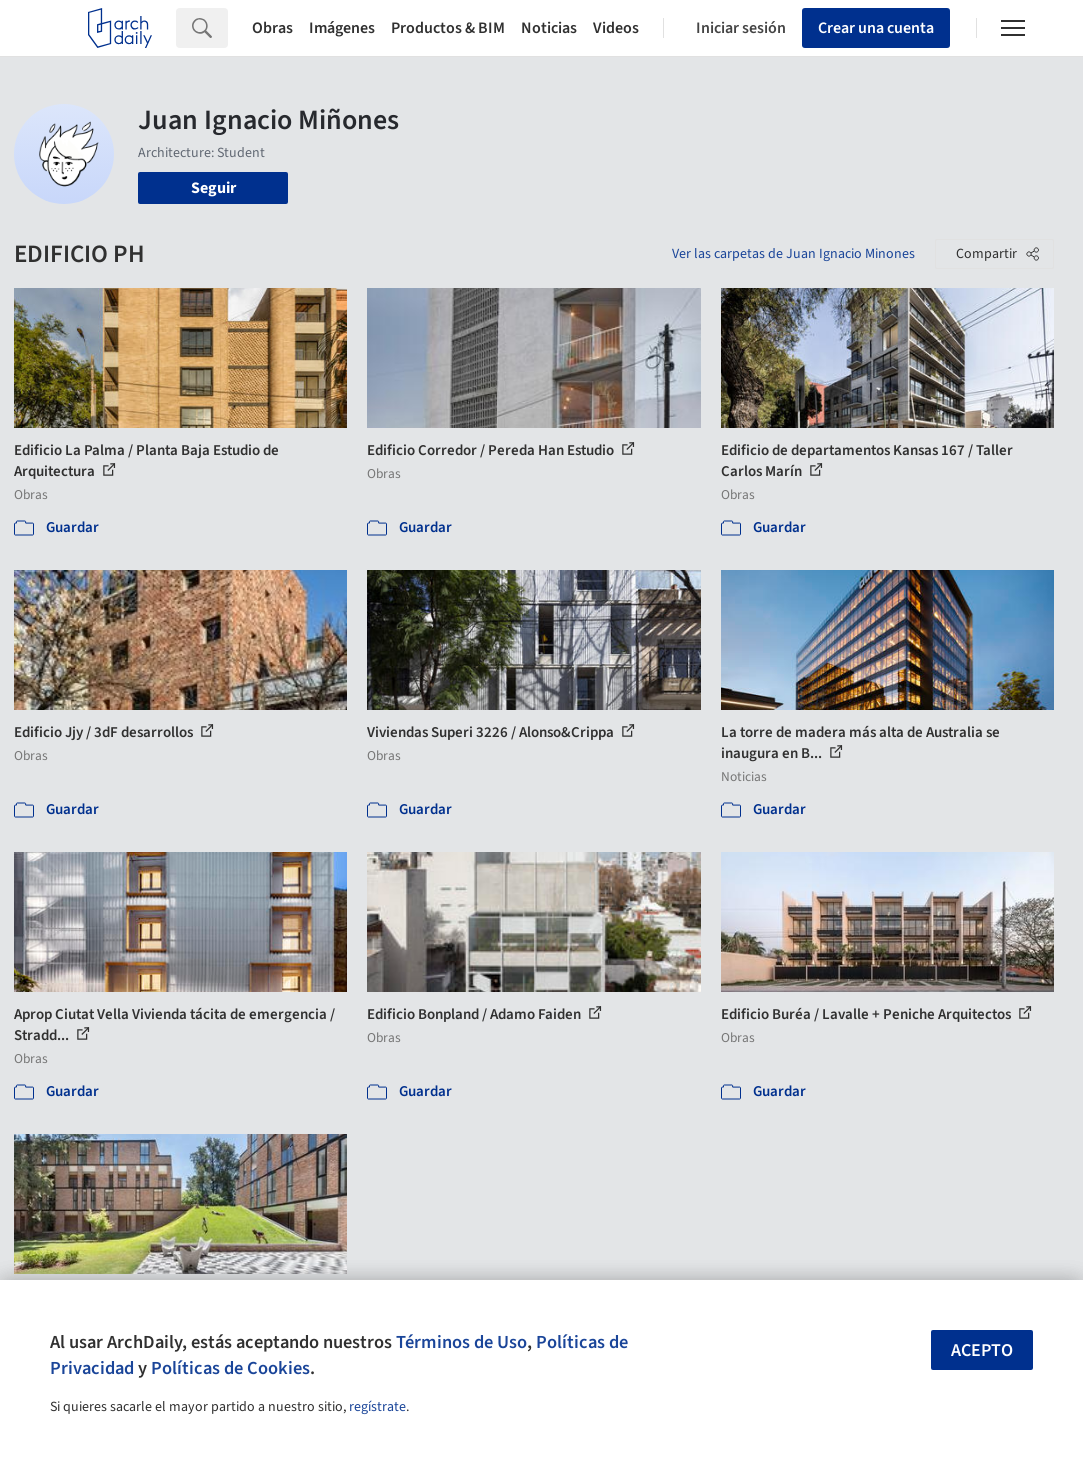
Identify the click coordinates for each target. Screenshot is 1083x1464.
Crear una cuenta (876, 28)
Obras (272, 28)
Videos (616, 28)
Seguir (213, 188)
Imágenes (342, 28)
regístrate (377, 1407)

++++++++++

● **About this exercise**
Leaving every picture out, output the data exactly as it stands.

● **Your response**
Identify the click coordinates for each target. Screenshot is 1083x1464.
Crear una cuenta (876, 28)
Obras (272, 28)
Videos (616, 28)
Seguir (213, 188)
Imágenes (342, 28)
regístrate (377, 1407)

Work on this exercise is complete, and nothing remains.